### [Brano di lettura]
-----

Come le macchine hanno visto crescere le città

La più grande di queste megalopoli supera già i 60 milioni di abitanti. In Cina, la regione della provincia del Guangdong, attorno all’estuario del Fiume delle Perle, oggi nota come Greater Bay Area, riunisce 11 città, da Macao fino a Guangzhou, Shenzhen e Hong Kong.

Con una popolazione totale di oltre 70 milioni di abitanti, conta 2 milioni di persone in più rispetto all’intera popolazione del Regno Unito, ma in circa un quinto dell’area. In termini economici, con oltre 1.600 miliardi di dollari Usa (quasi 1.400 miliardi di sterline) nel 2018, il suo PIL rappresentava l’11,6% del totale cinese.

Sulla costa dell’Africa occidentale, intanto, il tratto di 600 km tra Abidjan, Costa d’Avorio e Lagos, in Nigeria, sta rapidamente recuperando terreno. Gli esperti prevedono che entro il 2100 questo agglomerato di nove città sarà il più densamente popolato del Pianeta, con un popolazione che potrebbe arrivare a 500 milioni di persone.

Le città hanno iniziato a crescere davvero solo a metà del XVIII secolo, quando abbiamo iniziato a costruire macchine che ci avrebbero spinto molto più velocemente – e più lontano – di qualsiasi tecnologia inventata finora. Per la prima volta le città, e Londra in particolare, hanno sfondato la soglia di circa 1 milione di persone che fino a quel momento aveva dominato il mondo urbano.

Alcune città, tra cui Chicago e New York, sono cresciute verso l’alto, perché le tecnologie della struttura in acciaio e dell’ascensore hanno consentito a coloro che disponevano delle risorse di erigere i primi grattacieli, vere “cattedrali del commercio”.

Con l’invenzione dell’automobile, molte città, come Los Angeles, sono cresciute verso l’esterno, nonostante una diffusa resistenza all’idea di espansione urbana incontrollata.

Alcune grandi città del mondo in via di sviluppo, tra cui Dar es Salaam in Tanzania o Nairobi in Kenya, sono cresciute verso l’interno. Qui si è radicata l’idea di una città compatta basata sul trasporto pubblico e su densità abitative più elevate.

Come il metaverso sta ridefinendo la città

La maggior parte delle persone oggi vive in città di medie o piccole dimensioni. Dipendiamo ancora in gran parte dal motore a combustione interna per spostarci tra diverse attività, tipicamente tra casa e lavoro.

Tuttavia, negli ultimi 50 anni, l’avvento dei computer e delle comunicazioni in rete ha fatto sì che le persone possano ora vivere a enormi distanze dai loro colleghi. Ciò offusca i confini fisici di qualsiasi città.

-----

### [Sezione dati]

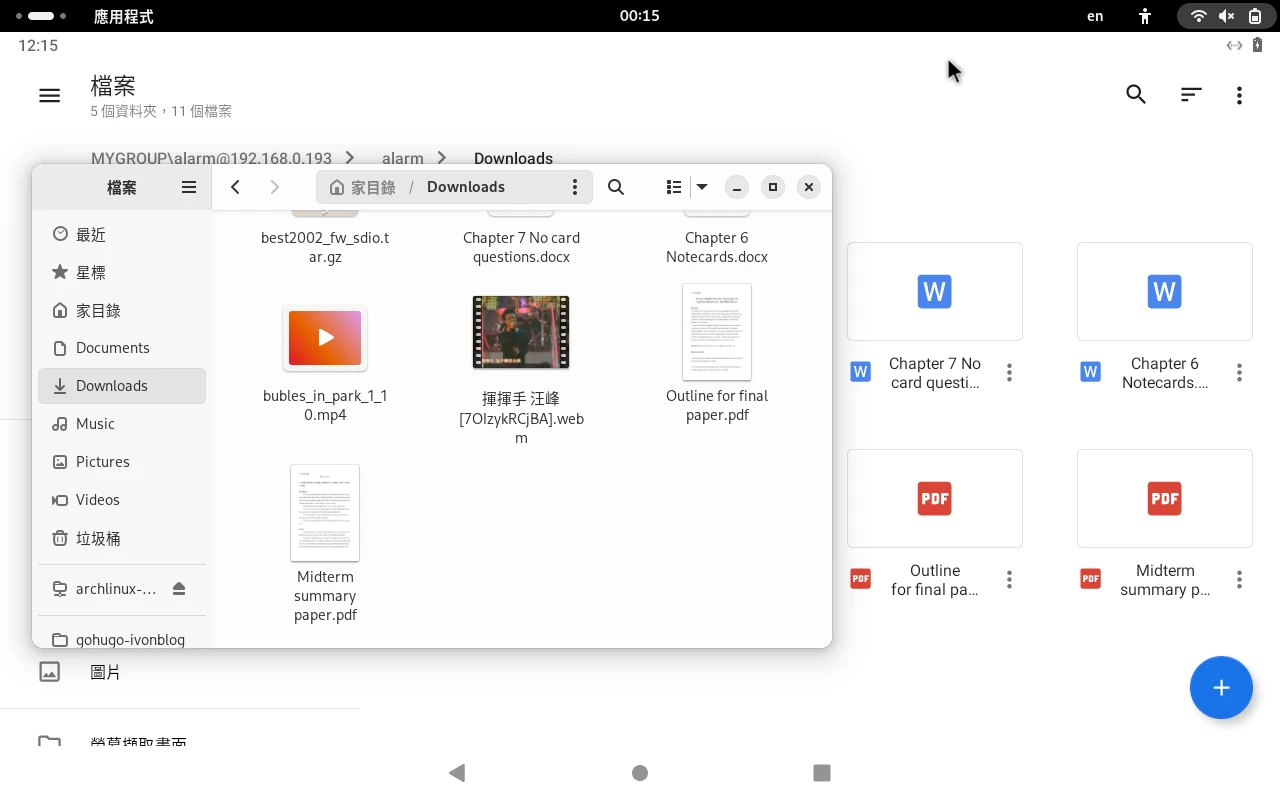Click the search magnifier in Android Files
1280x800 pixels.
(1136, 95)
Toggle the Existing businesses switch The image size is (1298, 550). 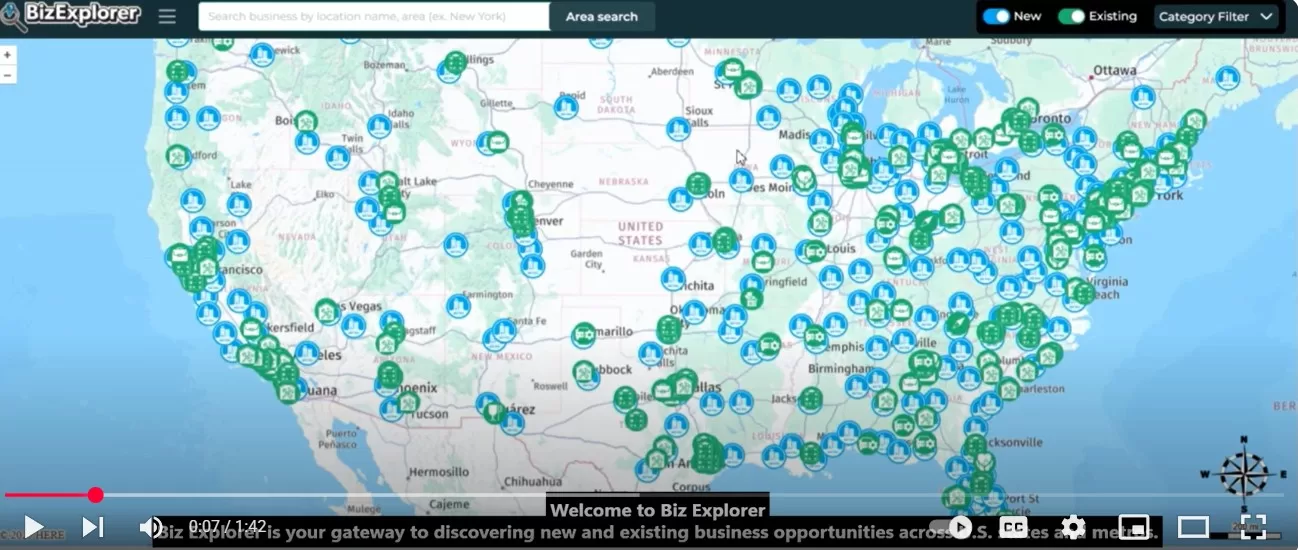click(x=1071, y=17)
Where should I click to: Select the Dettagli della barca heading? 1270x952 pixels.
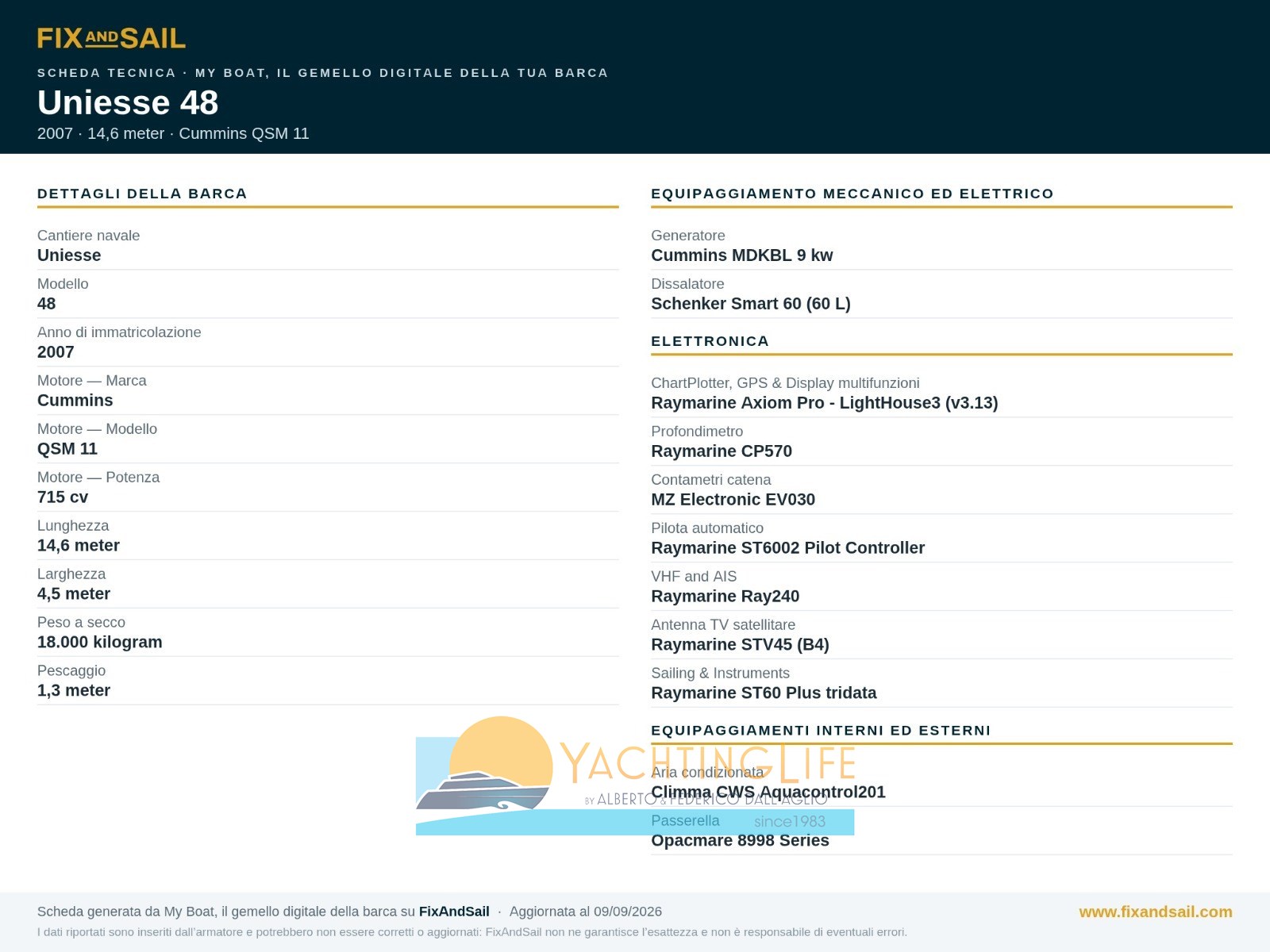(x=142, y=194)
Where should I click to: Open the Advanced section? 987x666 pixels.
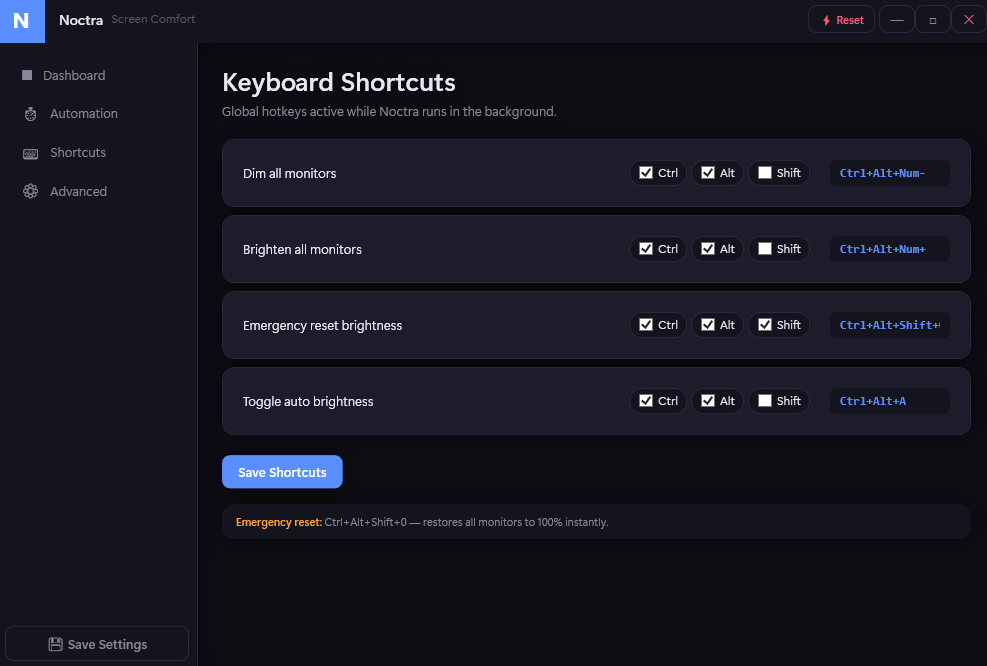(78, 191)
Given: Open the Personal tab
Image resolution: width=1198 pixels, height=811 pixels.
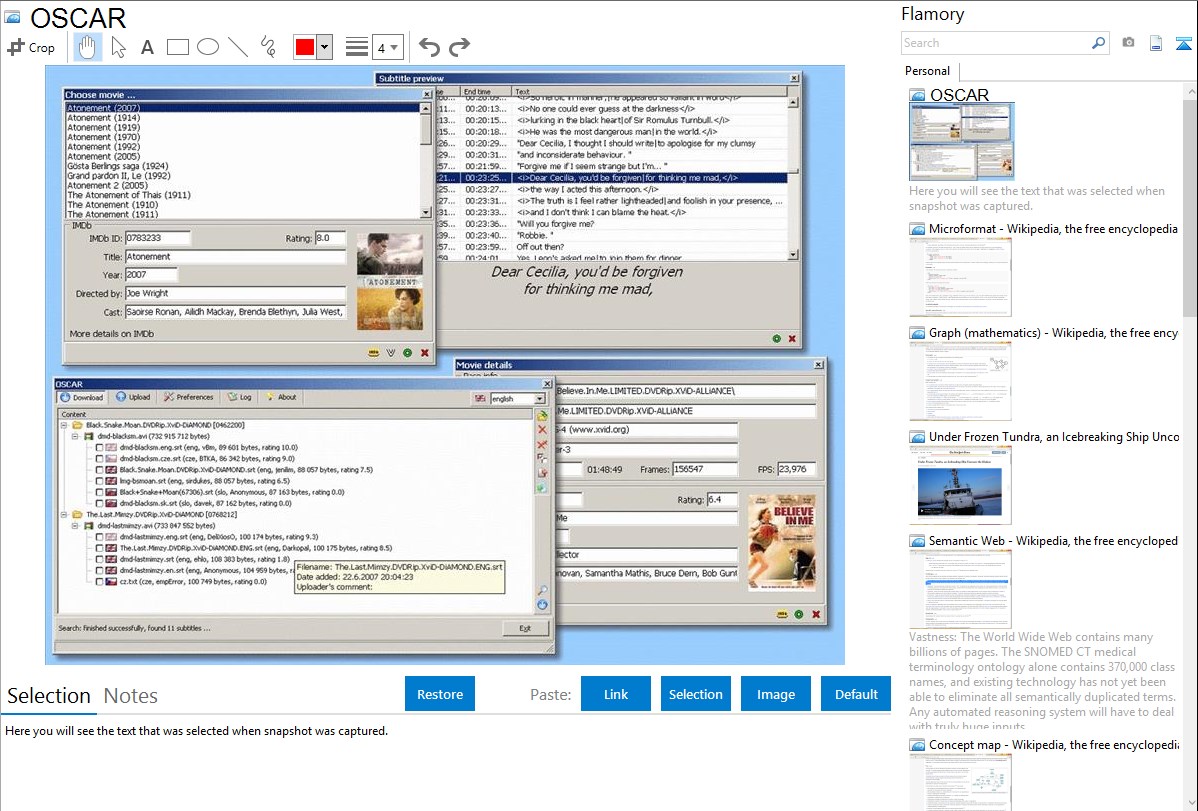Looking at the screenshot, I should [x=927, y=71].
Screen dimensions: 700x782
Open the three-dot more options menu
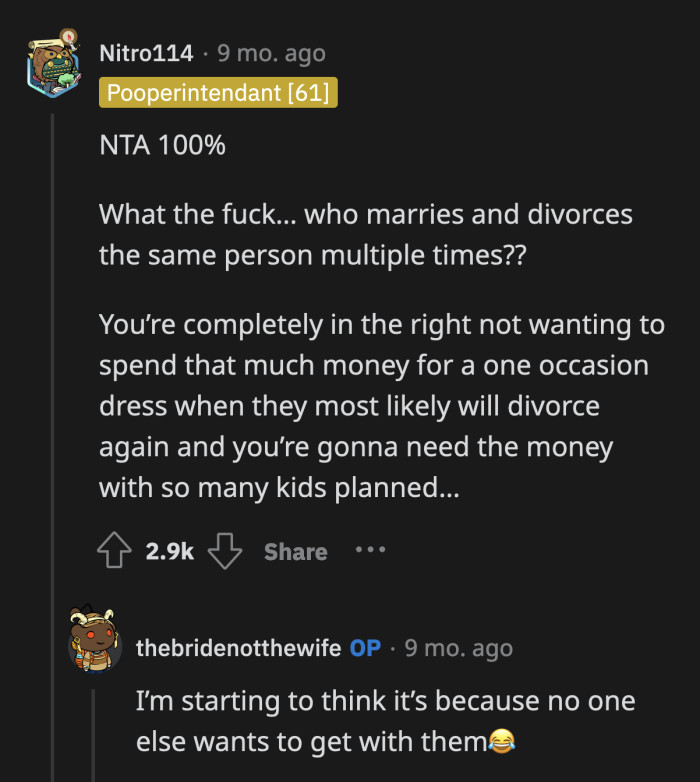pyautogui.click(x=370, y=550)
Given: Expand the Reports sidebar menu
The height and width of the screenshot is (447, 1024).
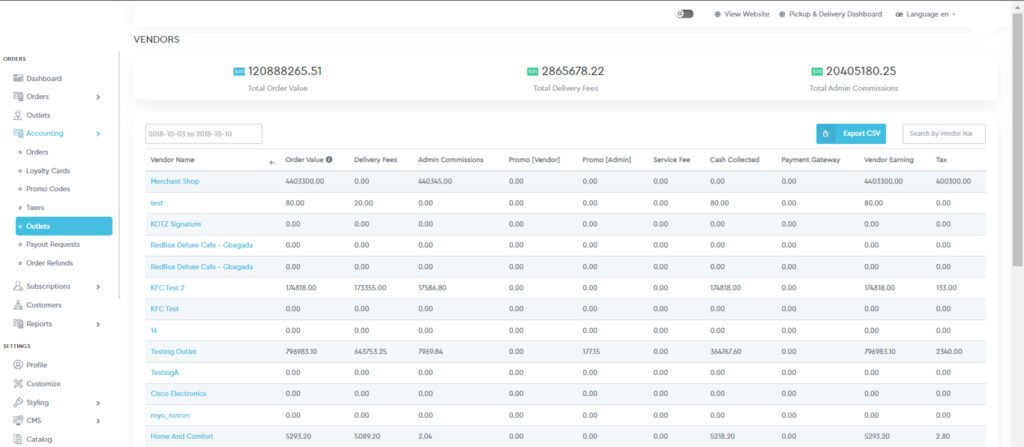Looking at the screenshot, I should pyautogui.click(x=97, y=324).
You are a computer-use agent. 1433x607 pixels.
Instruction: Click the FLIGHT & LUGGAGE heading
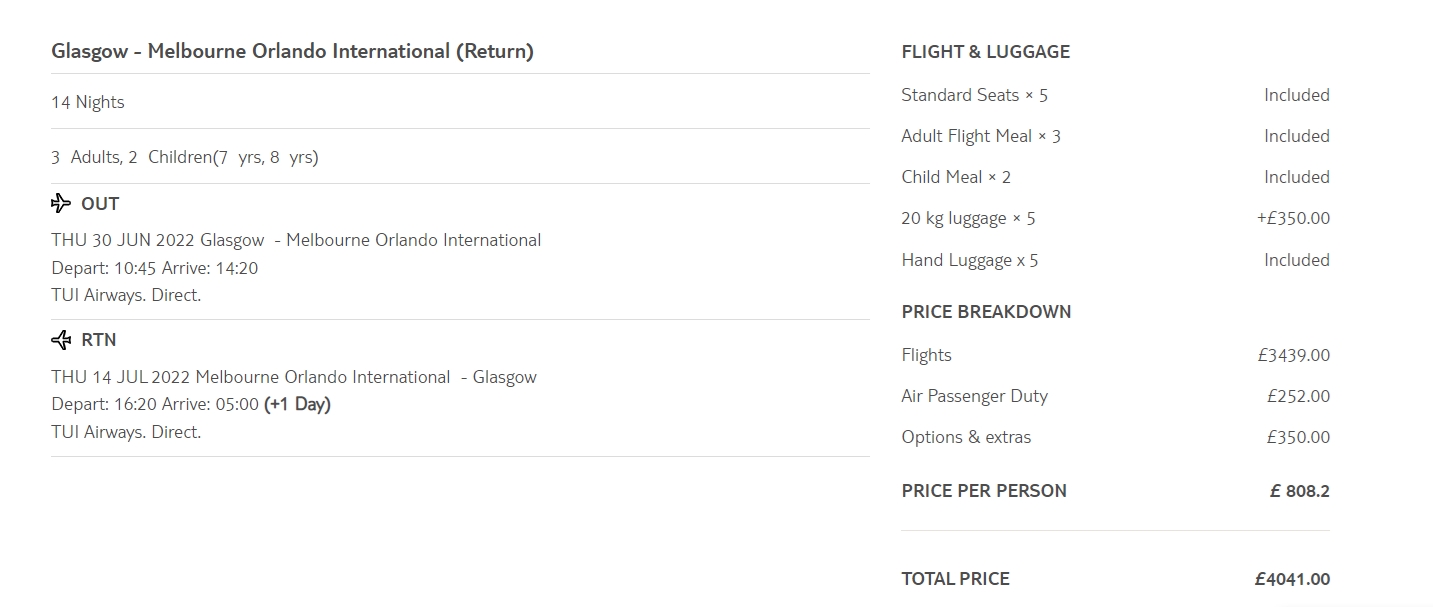pos(985,52)
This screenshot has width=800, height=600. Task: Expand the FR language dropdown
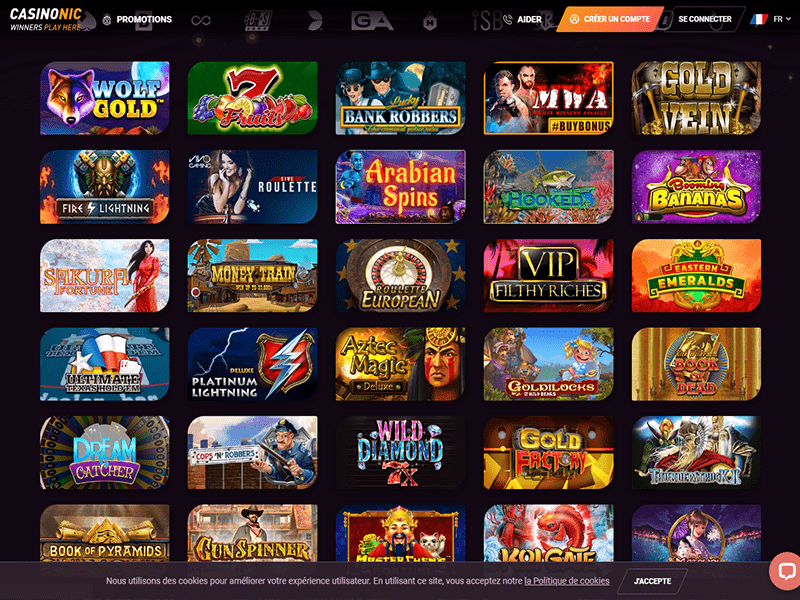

-----

### [Consegna]
Prosegui il brano sulla crescita delle città dopo l'ultima frase riportata.

### [Soluzione]
Contare gli abitanti di una città e mapparne i confini geografici sono solo alcuni degli aspetti da considerare, quando si definisce cosa sia una città. La “pellicola” digitale che ora ricopre il Pianeta consente ai cittadini di qualsiasi città di interagire con chiunque, in qualsiasi luogo e in qualsiasi momento.

Le città continueranno a crescere e a cambiare fisicamente. Entro la fine di questo secolo, ogni luogo sarà senza dubbio una forma di città, ma è improbabile che il termine stesso scompaia. Invece, cambierà il significato della parola.

Già nel 1937, in un compendio intitolato “The City Reader”, lo storico Lewis Mumford sosteneva che sebbene le città potessero essere identificate come entità fisiche, erano luoghi di interazione sociale, di comunicazioni.

Ciò fa il paio con l’idea che in futuro non penseremo più alle città semplicemente come centri fisici distinti in un paesaggio rurale, ma come modelli di movimento digitale, che attraversano il Pianeta su molte scale, dalla megalopoli fino al quartiere locale. I confini non avranno più lo stesso significato che avevano prima della prima rivoluzione industriale in Gran Bretagna nel 1830.

Gli studiosi concordano sul fatto che man mano che le città diventano più grandi, generano economie di scala che dominano sempre più la loro crescita economica e prosperità. Le prove suggeriscono che il mondo urbano è ancora più complesso.

Le città assomigliano sempre più a sistemi biologici più che a sistemi meccanici, con reti di trasporto che si estendono nell’entroterra intorno a loro come frattali arborei.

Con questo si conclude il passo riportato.